Copy these lines word for word, starting with the line containing "Where should I click to: Click the Windows" and going through the line containing "click(x=292, y=7)", both included.
** start Material provided **
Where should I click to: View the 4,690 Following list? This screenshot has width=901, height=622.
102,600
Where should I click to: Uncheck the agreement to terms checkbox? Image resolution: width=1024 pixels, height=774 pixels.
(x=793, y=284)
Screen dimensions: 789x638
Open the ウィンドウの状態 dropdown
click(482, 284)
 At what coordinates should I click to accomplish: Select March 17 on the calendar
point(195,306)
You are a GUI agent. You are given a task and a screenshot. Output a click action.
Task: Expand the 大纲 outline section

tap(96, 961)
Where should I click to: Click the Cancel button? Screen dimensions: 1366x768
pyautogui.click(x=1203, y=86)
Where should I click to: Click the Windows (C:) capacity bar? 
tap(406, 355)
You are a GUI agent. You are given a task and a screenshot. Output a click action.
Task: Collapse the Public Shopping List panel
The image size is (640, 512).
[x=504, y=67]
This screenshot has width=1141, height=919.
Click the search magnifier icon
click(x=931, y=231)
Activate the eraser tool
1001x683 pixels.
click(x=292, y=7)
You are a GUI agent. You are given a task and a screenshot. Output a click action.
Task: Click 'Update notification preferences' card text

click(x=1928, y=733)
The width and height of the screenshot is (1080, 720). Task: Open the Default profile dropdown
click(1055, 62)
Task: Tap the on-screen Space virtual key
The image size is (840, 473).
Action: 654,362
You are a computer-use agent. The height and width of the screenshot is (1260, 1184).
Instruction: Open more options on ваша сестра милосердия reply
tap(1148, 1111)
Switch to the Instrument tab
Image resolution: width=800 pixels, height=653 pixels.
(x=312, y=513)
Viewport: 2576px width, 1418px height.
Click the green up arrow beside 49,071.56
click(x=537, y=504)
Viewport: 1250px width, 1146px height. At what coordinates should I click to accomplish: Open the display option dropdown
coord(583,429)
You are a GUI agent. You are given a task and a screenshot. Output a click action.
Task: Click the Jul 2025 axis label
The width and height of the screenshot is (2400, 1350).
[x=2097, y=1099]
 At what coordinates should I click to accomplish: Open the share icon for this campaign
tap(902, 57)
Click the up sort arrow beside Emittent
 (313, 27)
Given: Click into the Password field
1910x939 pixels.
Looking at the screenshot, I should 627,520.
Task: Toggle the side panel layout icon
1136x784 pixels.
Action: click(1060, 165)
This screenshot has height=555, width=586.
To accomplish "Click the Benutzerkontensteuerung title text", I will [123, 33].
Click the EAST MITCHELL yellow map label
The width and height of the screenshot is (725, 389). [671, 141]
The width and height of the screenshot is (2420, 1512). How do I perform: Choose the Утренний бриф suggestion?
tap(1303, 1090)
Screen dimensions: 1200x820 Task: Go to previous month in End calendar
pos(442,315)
** end Material provided **
Written response:
Where should I click to: Click the Windows (C:) capacity bar? 
tap(406, 355)
You are a GUI agent. You are given a task and a screenshot. Output a click action.
Task: Collapse the Public Shopping List panel
The image size is (640, 512).
[x=504, y=67]
This screenshot has width=1141, height=919.
Click the search magnifier icon
click(x=931, y=231)
Activate the eraser tool
1001x683 pixels.
click(x=292, y=7)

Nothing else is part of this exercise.